» **Written tasks**
• a. Render the records from the line with "Telegram (338, 1267)" through the end of the records as a Markdown table with the columns Row and Line, skipping blank lines and leaving out the pictures.
• b. Write what comes next in the text about the Gorky Park album Moscow Calling, starting after its final sentence.

» **Text provided**
-----

Moscow Сalling (titled Gorky Park 2 in many countries, including Russia) is the second album by Russian rock band Gorky Park. It was released between 1992 and 1993. Four music videos were made for the album: "Moscow Calling", "Stranger", "I’m Going Down" and "Tell Me Why".

Reception 
After Nikolai Noskov left the band in 1990, bassist Alexander Minkov took over as lead vocalist. AllMusic's Jason Anderson notes his "faux Joe Elliot vocals" and overall finds the album "at times extremely reminiscent of Pyromania-era Def Leppard".

The album went completely unnoticed in the U.S., where the band's MTV hit "Bang" was long forgotten by most rock enthusiasts and the taste of the audience had changed, but was well received in other countries. It sold 500,000 copies outside the United States, notably becoming Platinum in Denmark.

-----

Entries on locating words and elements
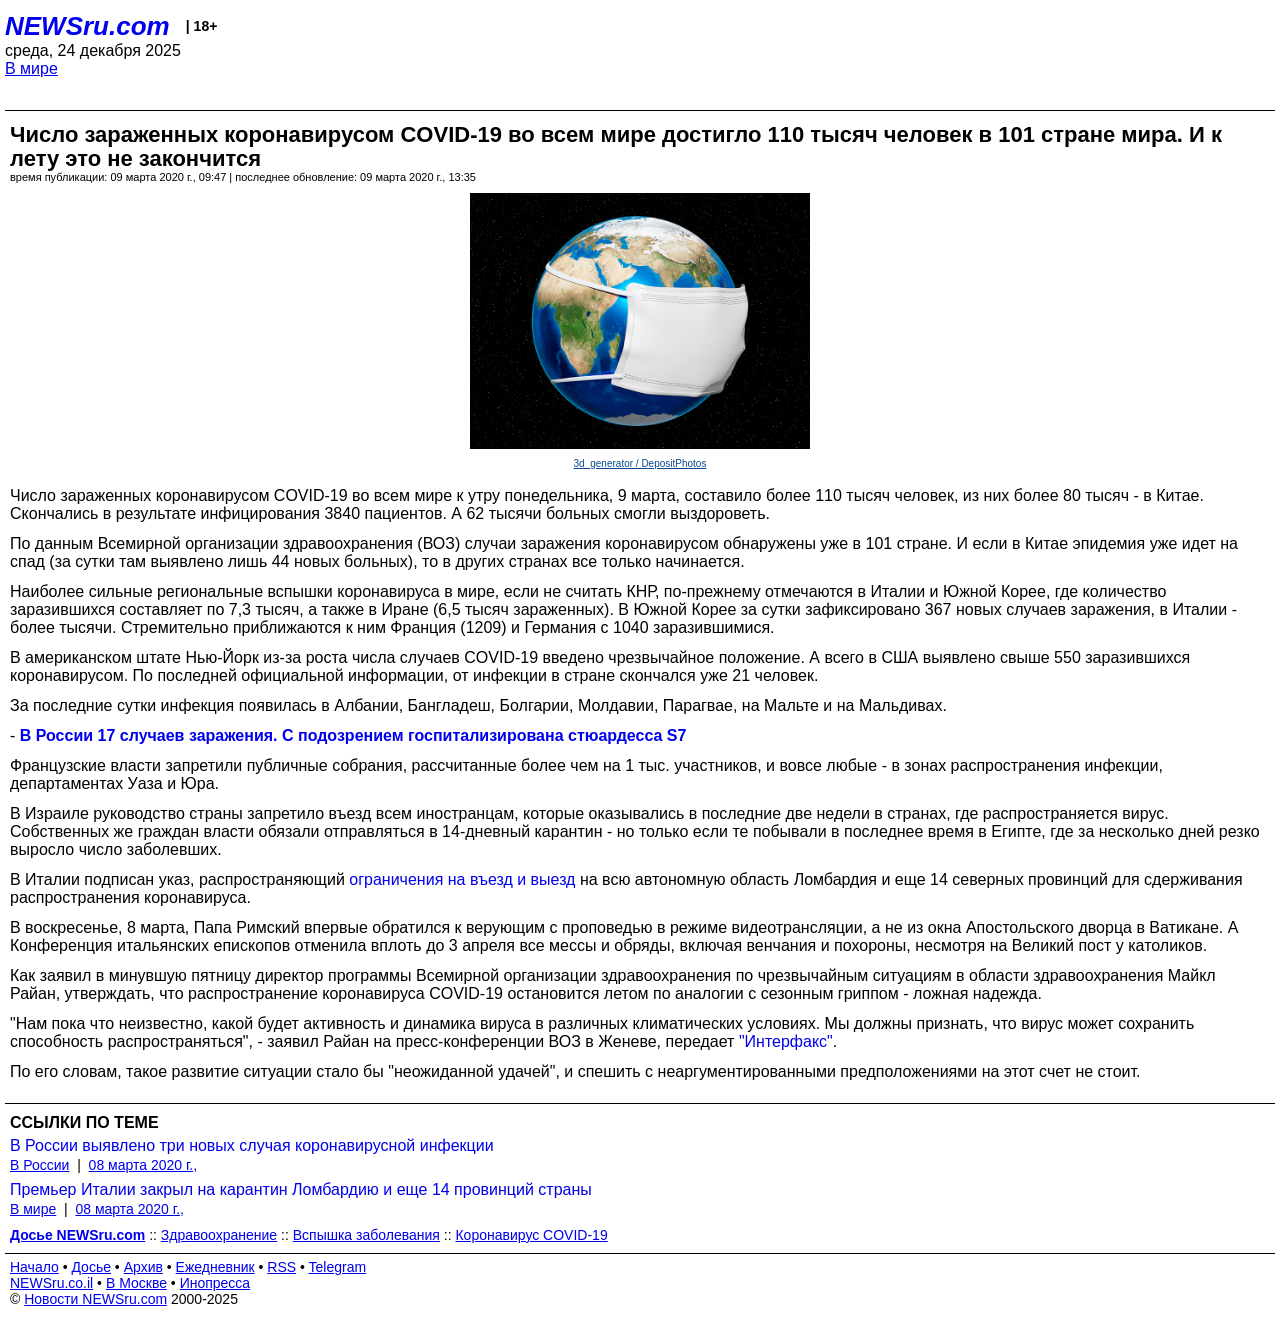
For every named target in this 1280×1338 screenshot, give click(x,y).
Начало (34, 1267)
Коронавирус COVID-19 (531, 1235)
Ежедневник (215, 1267)
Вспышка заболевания (366, 1235)
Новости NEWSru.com (95, 1299)
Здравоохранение (219, 1235)
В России (39, 1165)
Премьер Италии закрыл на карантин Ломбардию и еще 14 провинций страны (301, 1189)
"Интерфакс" (786, 1041)
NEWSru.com (87, 26)
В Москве (136, 1283)
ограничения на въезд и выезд (462, 879)
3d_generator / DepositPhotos (640, 463)
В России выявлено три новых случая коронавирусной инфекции (252, 1145)
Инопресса (215, 1283)
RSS (281, 1267)
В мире (31, 68)
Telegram (338, 1267)
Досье (91, 1267)
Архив (143, 1267)
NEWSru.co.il (51, 1283)
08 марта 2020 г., (143, 1165)
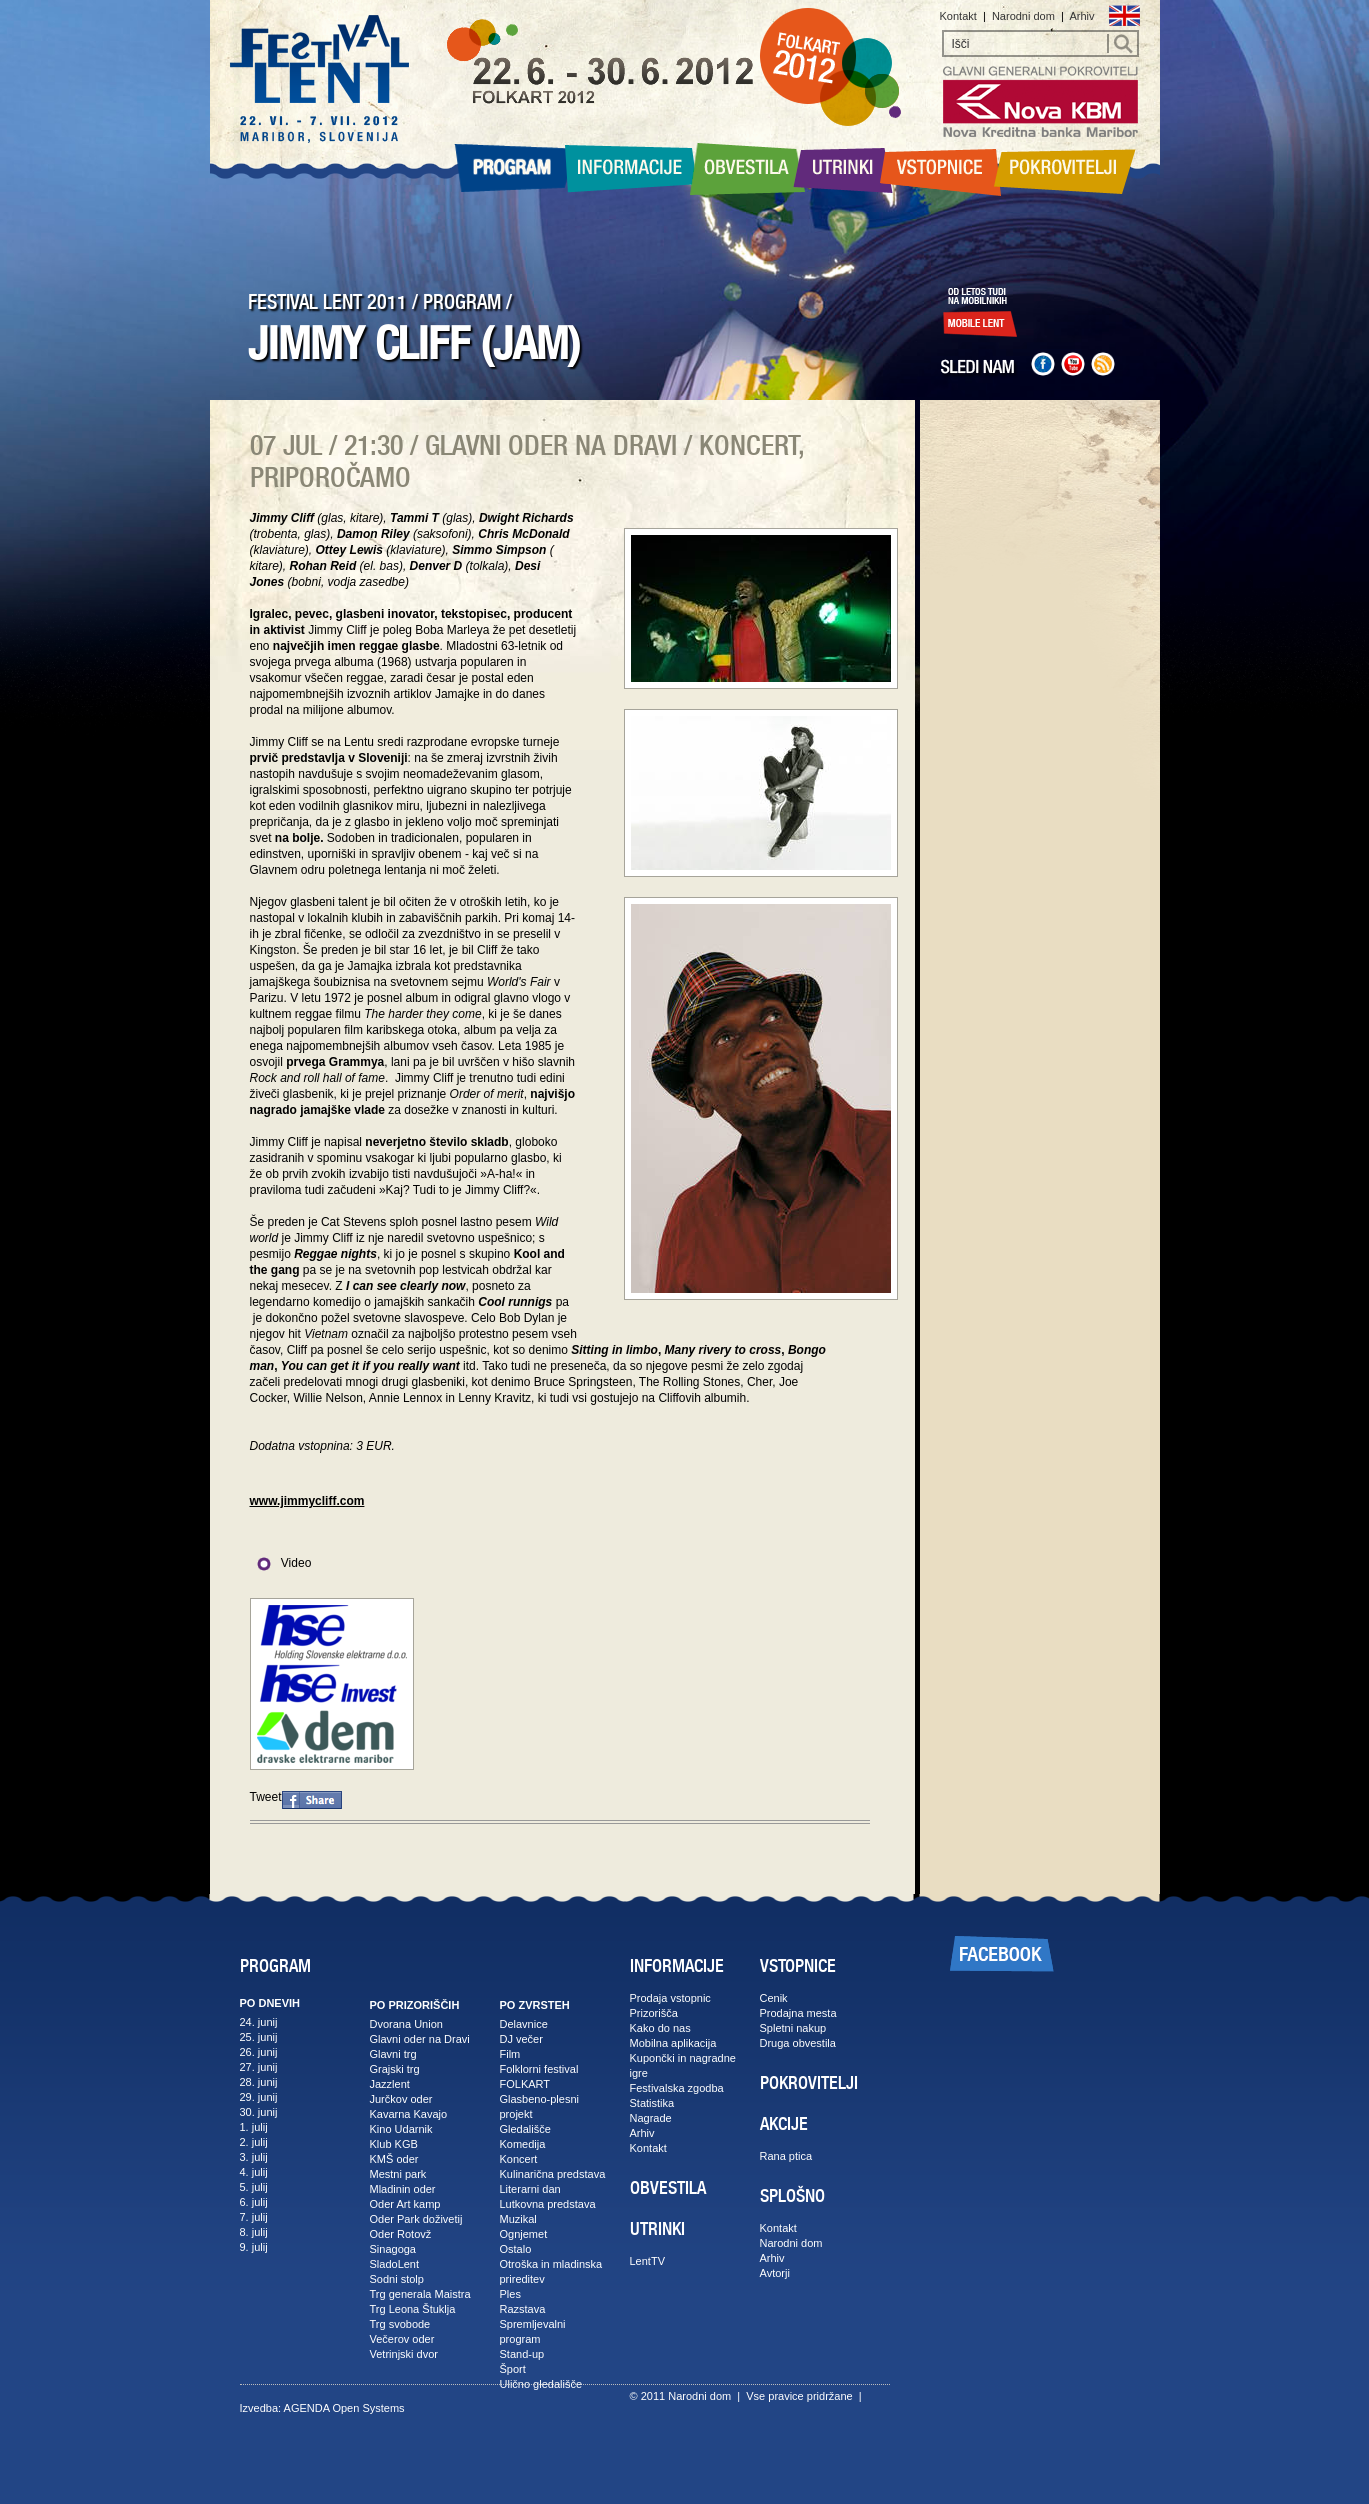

-----

» **Expected outputs**
• a.
| Row | Line |
|---|---|
| 1 | Telegram (338, 1267) |
| 2 | Досье (91, 1267) |
| 3 | Архив (143, 1267) |
| 4 | NEWSru.co.il (51, 1283) |
| 5 | 08 марта 2020 г., (143, 1165) |

• b.
Track listing

Personnel 

 Band members
 Alexandre "Big Sasha" Minkov — lead vocals, bass guitar
 Alexei Belov — guitar, keyboards, backing vocals
 Alexandre "Jan" Janenkov (Alexander "Yan" Yanenkov) — guitar
 Alexandre "Little Sasha" Lvov — drums

Additional musicians
 Richard Marx — backing vocals on "Two Candles"
 Steve Lukather — guitar solo on "Don't Pull the Trigger"
 Scott Page — saxophone on "Tomorrow"
 Steve Farris — guitar solo on "Strike"
 Fee Waybill — backing vocals on multiple songs
 Dweezil Zappa — additional guitar

Release dates

"Moscow Calling" (single) 

"Moscow Calling" is a song by the Russian rock band Gorky Park, released in 1992 as the lead single from the band's second album Moscow Calling.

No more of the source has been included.